Time domain astronomy is a thriving field, allowing astronomers to discover and characterize variables such as exoplanets, quasars, stellar variables, and more.  However, with the advent of wide-field sensitive surveys at high observing cadence, analyzing these data present unique challenges. This dissertation considers methods of detecting and characterizing variables and exoplanets in computationally efficient ways and explores their statistical sensitivity.   

 I consider the Vera Rubin Observatory (VRO) Legacy Survey of Space and Time (LSST), which is set to start regular operations in 2024.  This survey will observe a large area of the southern sky over 10 years, detecting 17 billion resolved stars.  LSST is not optimized for exoplanet science but presents a unique opportunity to contribute to this field as a secondary science objective.  As the transit depth of a super-Earth exoplanet around an M6V dwarf star is as deep as a Hot Jupiter transiting a solar-type star, I explore the likelihood that LSST will be able to detect an M dwarf system with transiting exoplanets given the scientific importance of such systems.  Short transit duration exoplanets of this type present a computationally expensive detection problem given the required sampling in orbital phase and frequency when using a common algorithm such as the Box Least Squares (BLS) method.  

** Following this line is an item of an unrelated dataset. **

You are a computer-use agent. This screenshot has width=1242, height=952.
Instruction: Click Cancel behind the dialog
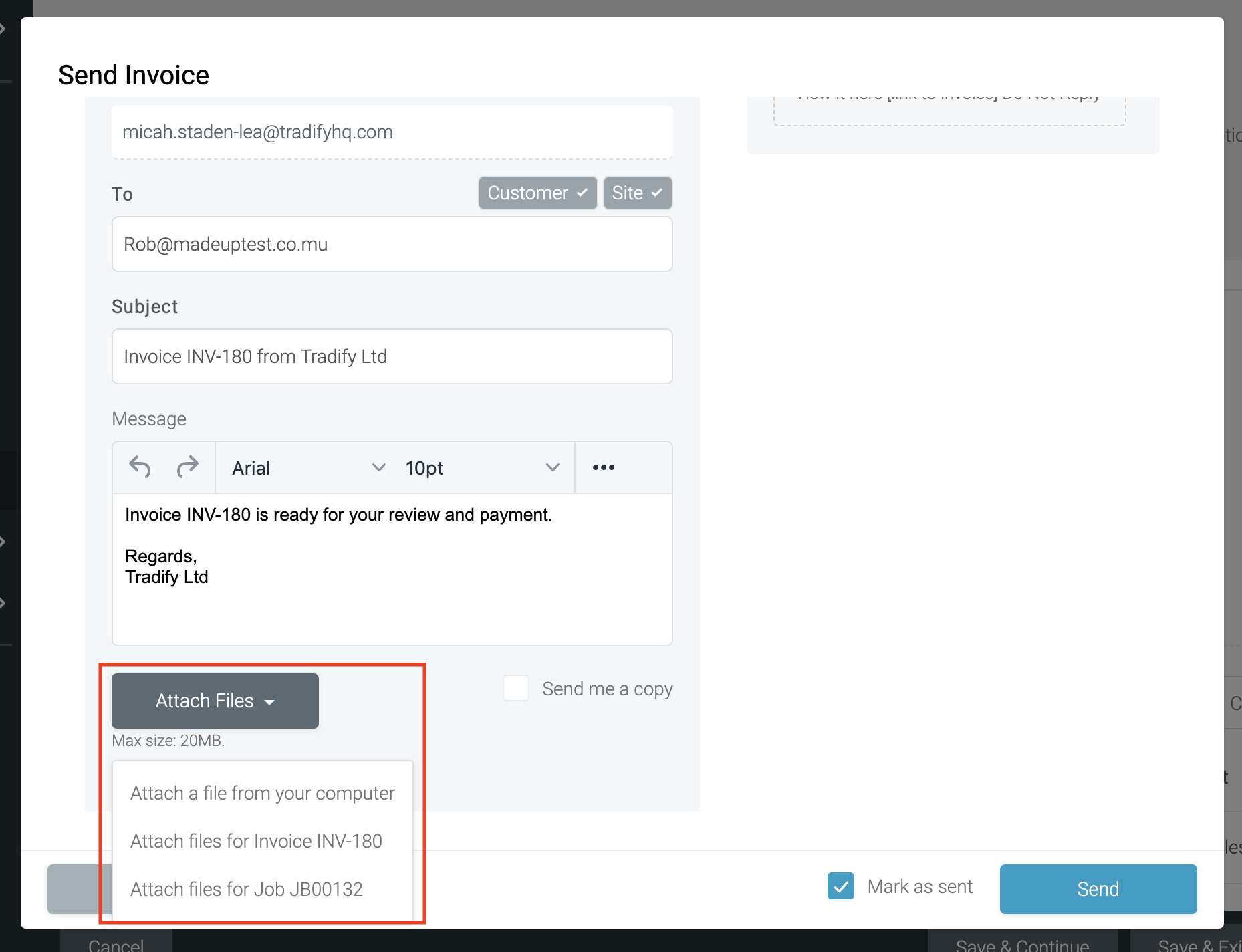tap(116, 944)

I show that this computational complexity can be mitigated using scientifically and mathematically supported sampling mitigations.  Using this modified application of BLS in a high performance computing (HPC) setting, I find that up to 83.7\% of $2.5 R_{\oplus}$ planets orbiting an M6 star at a distance $d=100$ pc and with periods $P\leq 3$ days are recoverable in the LSST Deep Drilling observing cadence.

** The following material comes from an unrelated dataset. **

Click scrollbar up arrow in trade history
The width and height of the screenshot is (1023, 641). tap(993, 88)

Furthermore, I conservatively estimate that it is possible to detect transits of $\gtrsim$ 7 closely orbiting super-Earths and Earths around nearby M6V stars over the 10 year LSST survey.

I also consider the identification and characterization of variable objects in the Dark Energy Survey (DES) Supernova fields (DES-SN), which have higher observing cadences. Identifying variable astrophysical objects is crucial to current and future wide-field astronomical surveys, as these objects provide a rich opportunity to provide limits for physical constraints on inherent variability mechanisms.  The Damped Random Walk (DRW) algorithm that leverages the Kalman filter was used to generate a unique Dark Energy Survey Variability catalog (DESVAR\_DR2, accessible via Github).  This catalog yields a complete census of single-band and multi-band variables within the DES-SN fields.  This catalog characterizes stellar variables and active galactic nuclei, finding a total of 61,898 robust variable objects. 

Finally, I explore an application of the BLS method to simulated exoplanet light curves with cadences matching the DES-SN fields.  This assessment of the  sensitivity and bias of this method for the DES-SN observing cadence and DES photometric noise model is a crucial first step in understanding the potential contribution of DES to exoplanet science. This work shows that cadences in the DES-SN fields with the minimum number of observations are not ideal for exoplanet identification, with a maximum exoplanet recovery rate of only $\sim 30\%$. I further find in these simulation studies that only $\sim42\%$ of all Warm Neptunes around K7V stars would be detected with a maximal shallow field DES-SN cadence. However, DES is more suited to detecting either Hot Jupiters around solar-type stars or super-Earths orbiting M dwarf stars for cadences that have either the median or maximum number of observations for the DES-SN shallow fields.